**EXERCISE BRIEF:** Look for "width" in every line of the listing. Copy the lines that have it.

**SUPPLIED MATERIAL:**
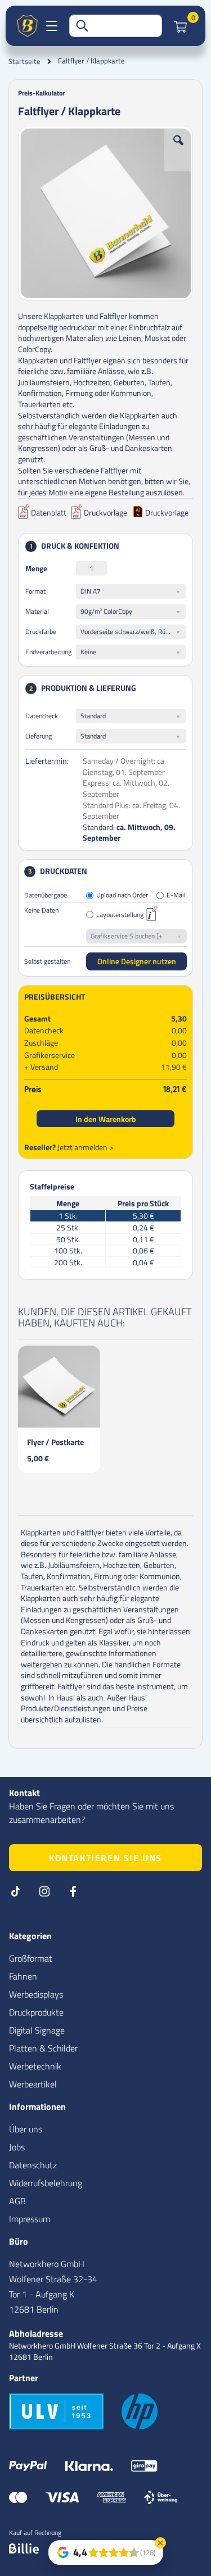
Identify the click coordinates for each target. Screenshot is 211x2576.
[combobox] (115, 26)
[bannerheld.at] (27, 26)
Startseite (24, 61)
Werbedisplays (36, 1994)
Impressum (29, 2219)
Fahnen (23, 1976)
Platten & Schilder (43, 2048)
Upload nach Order (122, 895)
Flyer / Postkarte (55, 1442)
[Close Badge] (160, 2542)
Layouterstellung (119, 915)
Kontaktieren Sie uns (105, 1857)
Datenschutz (33, 2165)
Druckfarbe (40, 631)
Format (35, 591)
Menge (36, 568)
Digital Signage (37, 2030)
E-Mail (176, 895)
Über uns (25, 2129)
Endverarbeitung (48, 651)
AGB (17, 2201)
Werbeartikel (33, 2084)
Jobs (17, 2147)
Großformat (30, 1958)
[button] (178, 148)
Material (37, 611)
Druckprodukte (36, 2012)
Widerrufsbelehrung (45, 2183)
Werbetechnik (35, 2066)
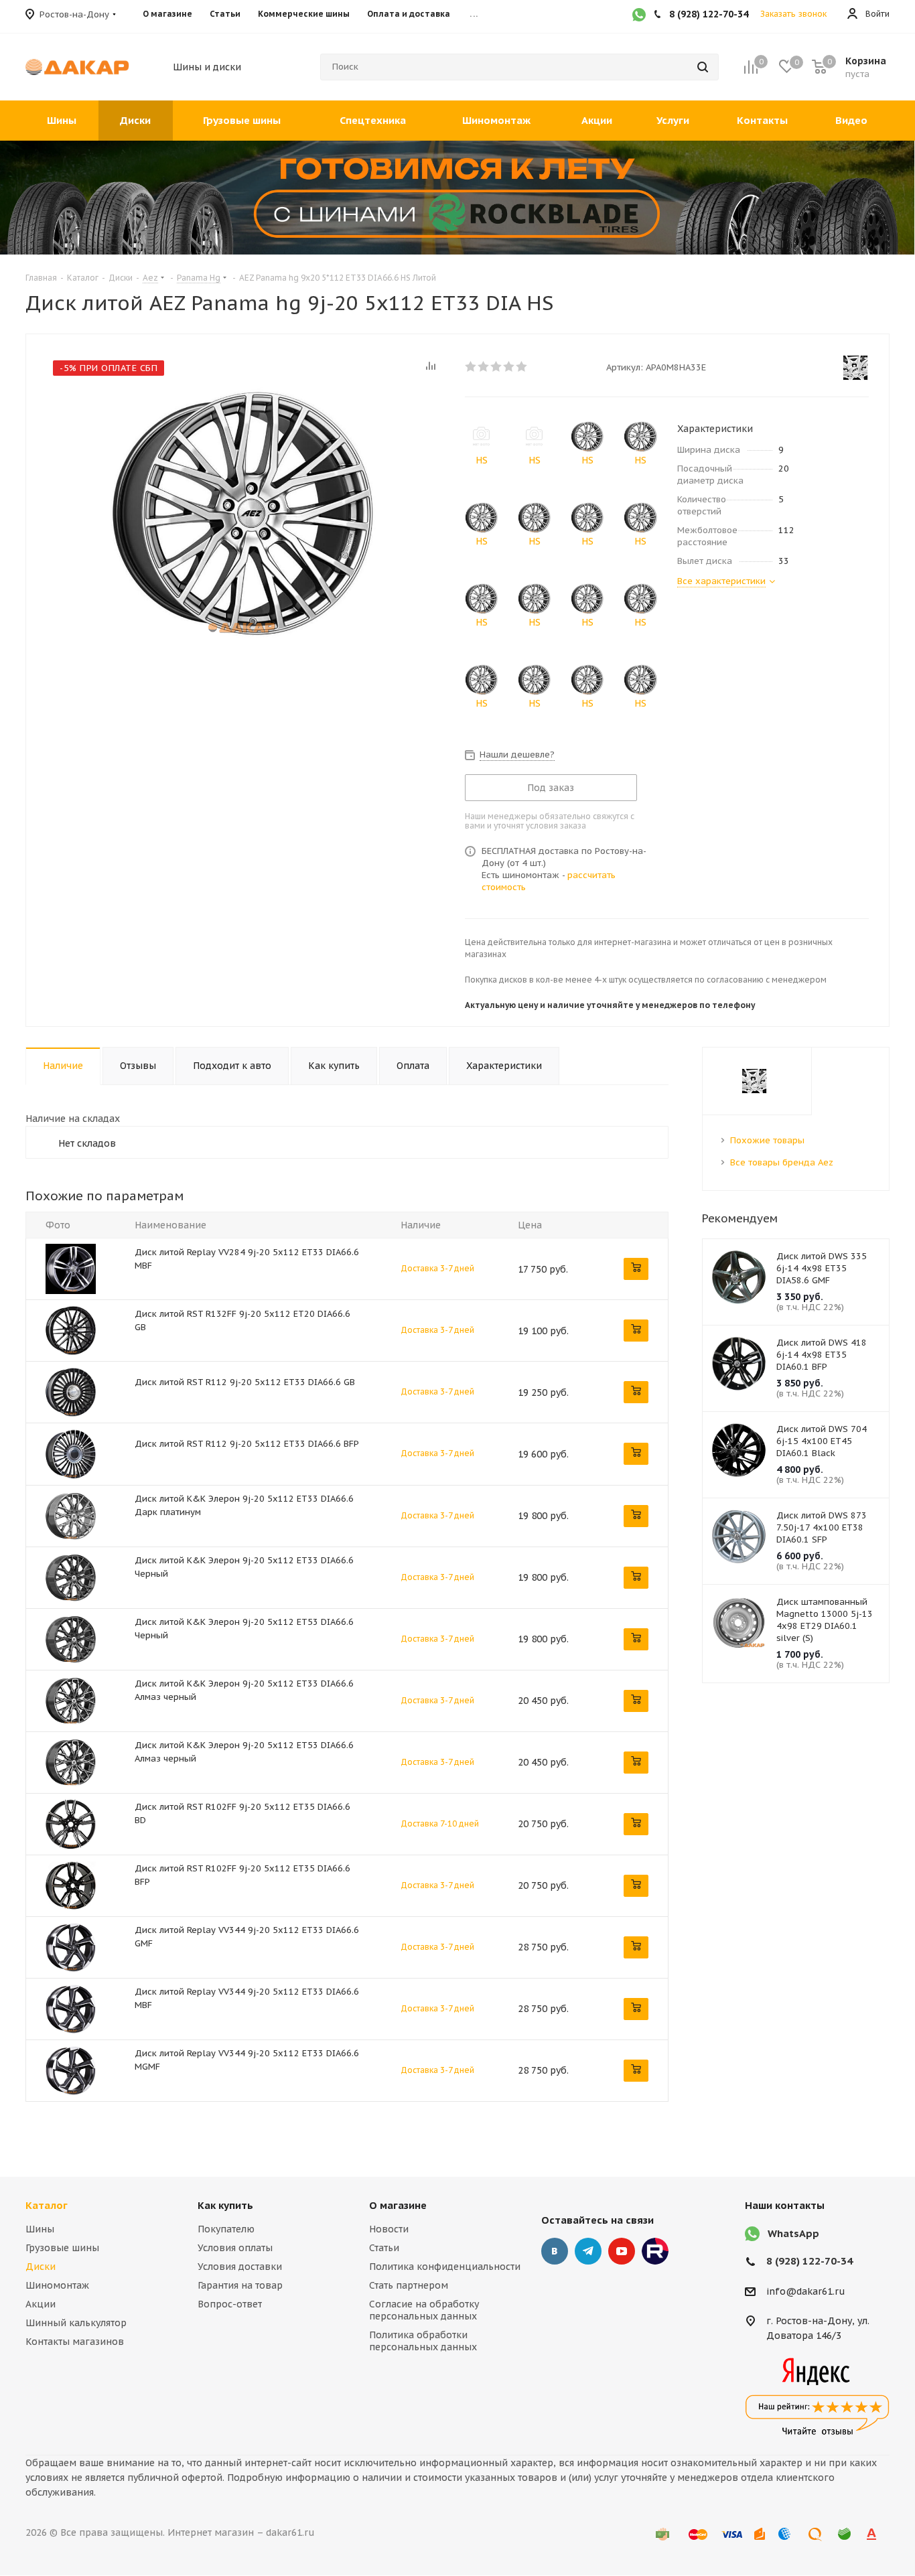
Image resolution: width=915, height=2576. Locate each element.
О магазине (398, 2205)
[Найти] (703, 67)
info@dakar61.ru (805, 2291)
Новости (389, 2229)
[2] (484, 366)
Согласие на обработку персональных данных (424, 2310)
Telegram (588, 2251)
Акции (40, 2304)
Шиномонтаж (57, 2285)
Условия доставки (240, 2267)
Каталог (46, 2205)
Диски (40, 2267)
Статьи (384, 2248)
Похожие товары (767, 1140)
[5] (522, 366)
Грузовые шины (62, 2248)
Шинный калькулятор (76, 2323)
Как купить (225, 2205)
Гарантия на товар (240, 2285)
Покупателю (226, 2229)
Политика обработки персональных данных (423, 2341)
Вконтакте (554, 2251)
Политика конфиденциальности (444, 2267)
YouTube (621, 2251)
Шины (39, 2229)
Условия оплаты (235, 2248)
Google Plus (655, 2251)
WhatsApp (793, 2233)
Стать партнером (408, 2285)
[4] (509, 366)
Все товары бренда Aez (781, 1162)
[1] (471, 366)
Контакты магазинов (74, 2342)
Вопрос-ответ (230, 2304)
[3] (496, 366)
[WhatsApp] (639, 16)
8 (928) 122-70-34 (809, 2261)
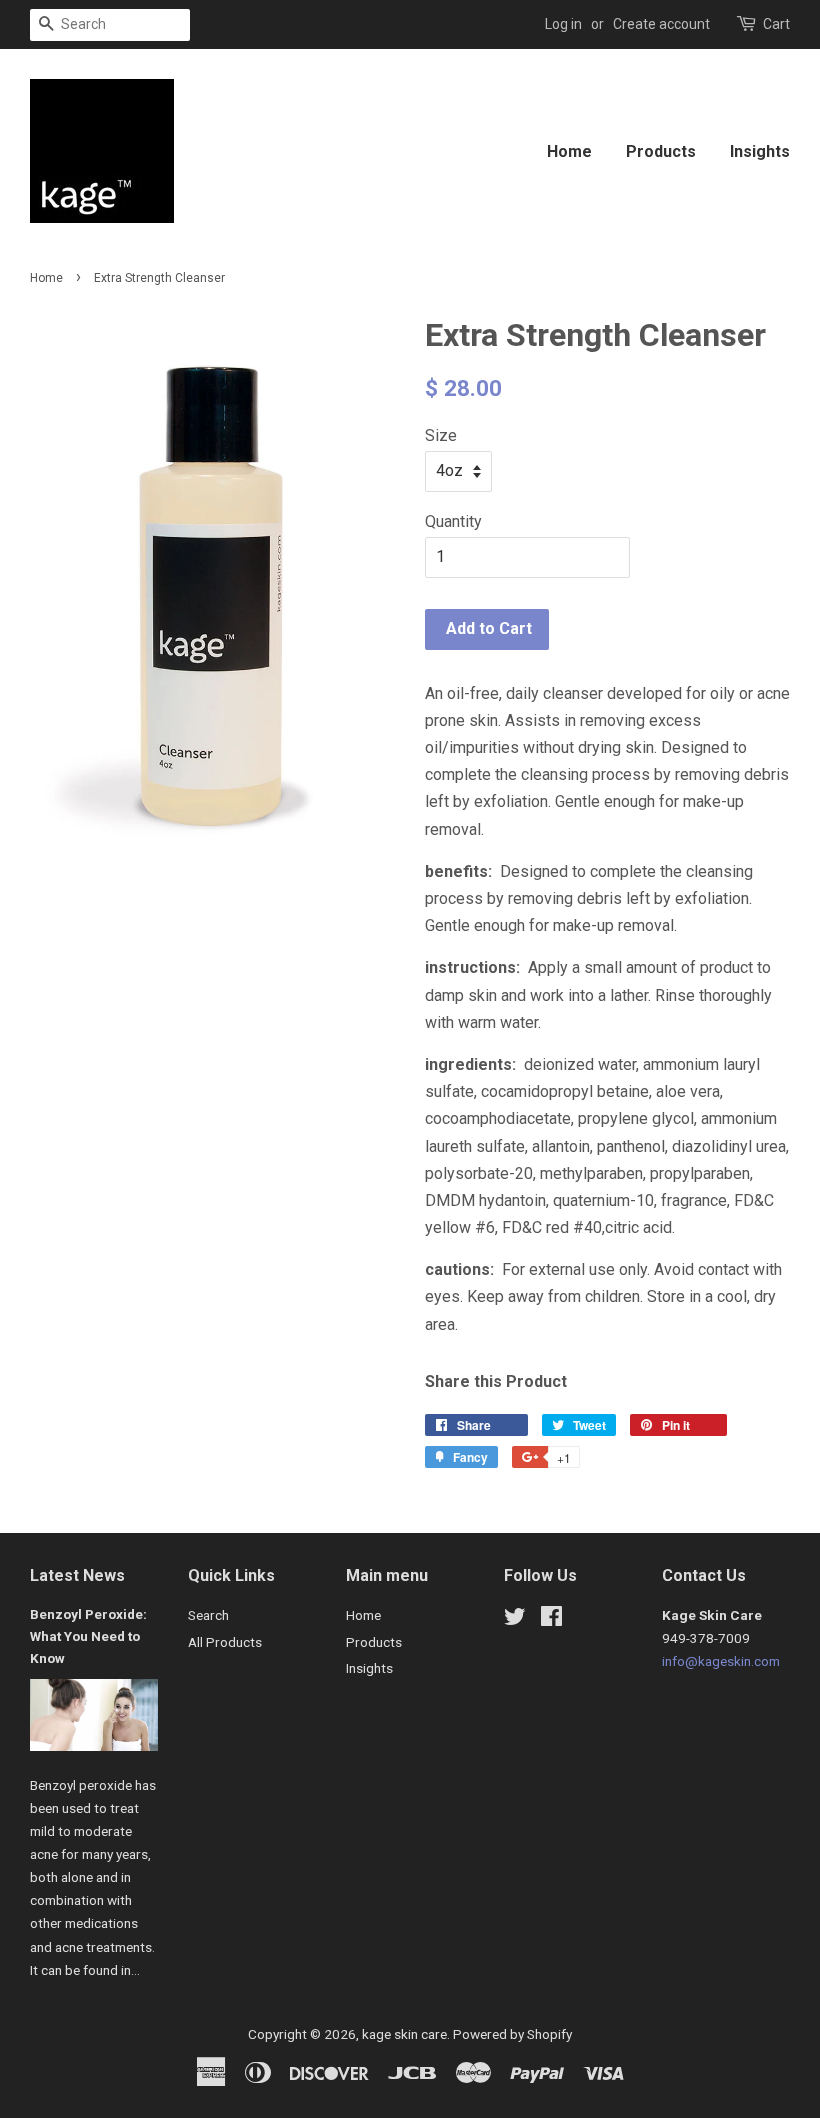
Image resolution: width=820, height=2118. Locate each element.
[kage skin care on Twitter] (515, 1620)
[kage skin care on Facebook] (551, 1620)
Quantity (453, 521)
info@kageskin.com (721, 1661)
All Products (225, 1642)
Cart (776, 24)
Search (208, 1615)
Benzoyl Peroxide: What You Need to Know (88, 1636)
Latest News (77, 1575)
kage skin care (404, 2034)
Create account (661, 24)
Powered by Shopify (512, 2034)
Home (569, 151)
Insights (760, 151)
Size (441, 435)
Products (661, 151)
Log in (563, 24)
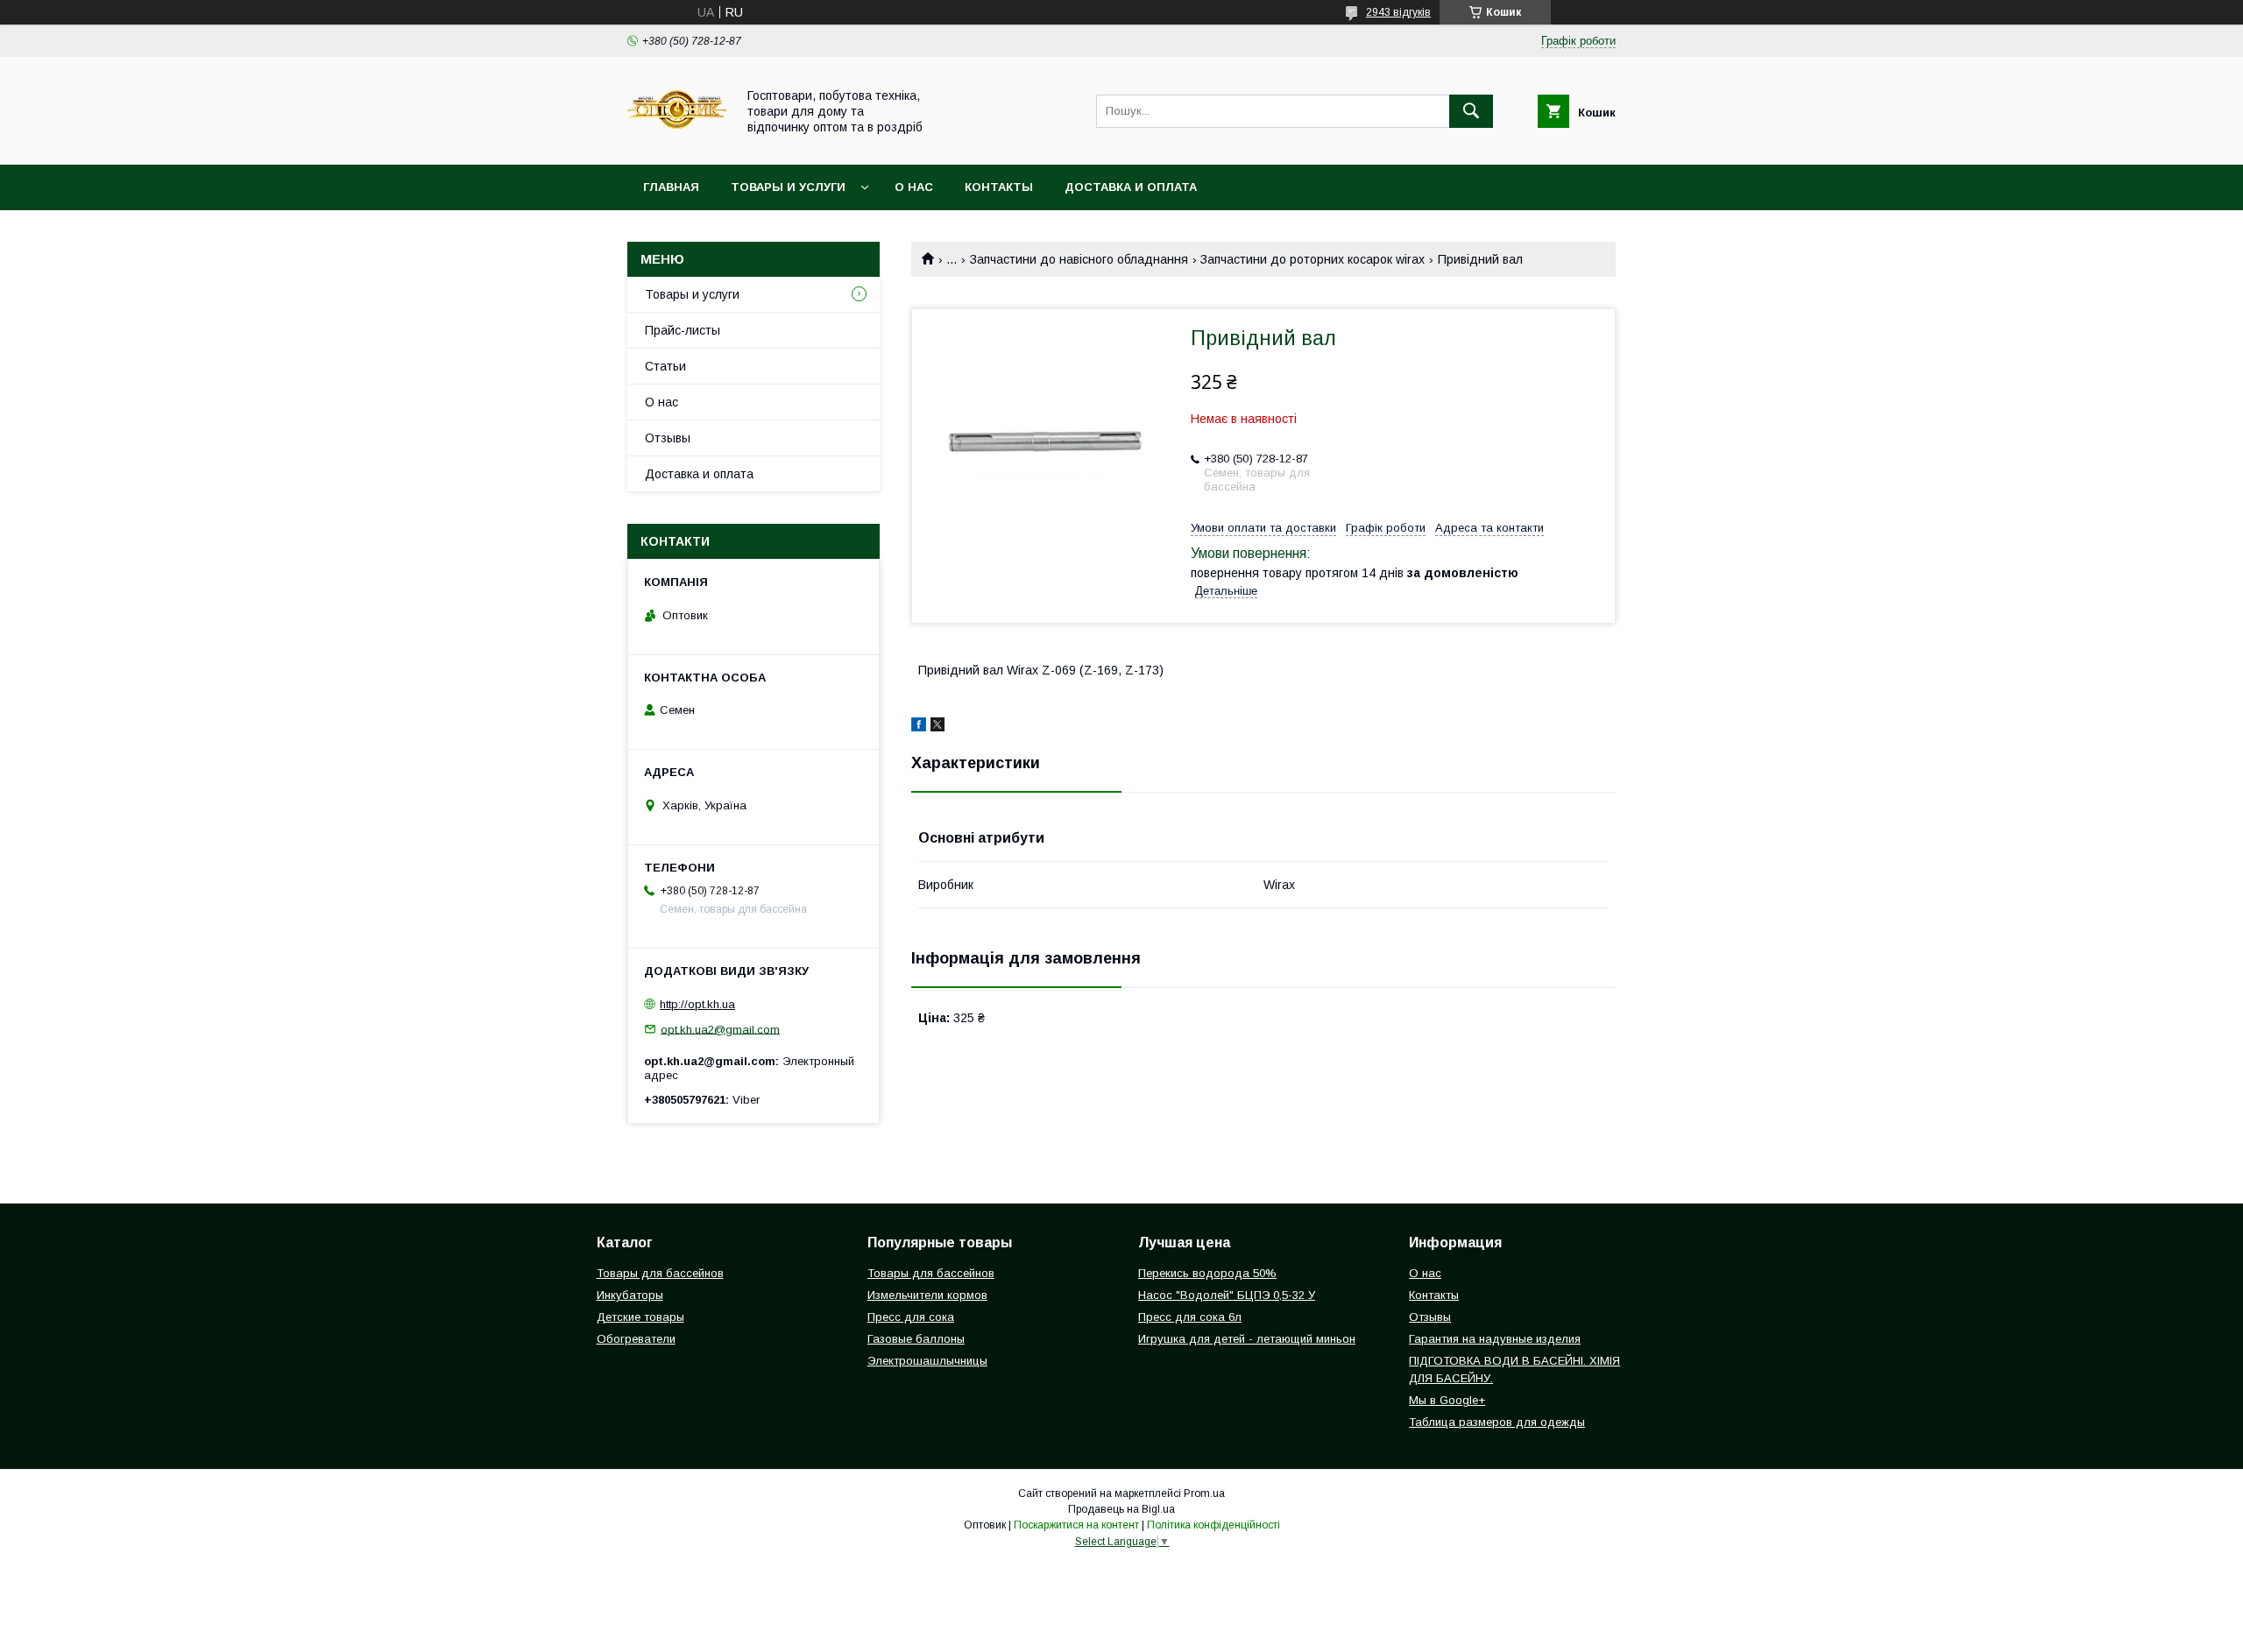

**ANSWER FOR THIS EXERCISE:**
Image resolution: width=915, height=2576. Locate each element.
Image resolution: width=820, height=2118. Locate each element.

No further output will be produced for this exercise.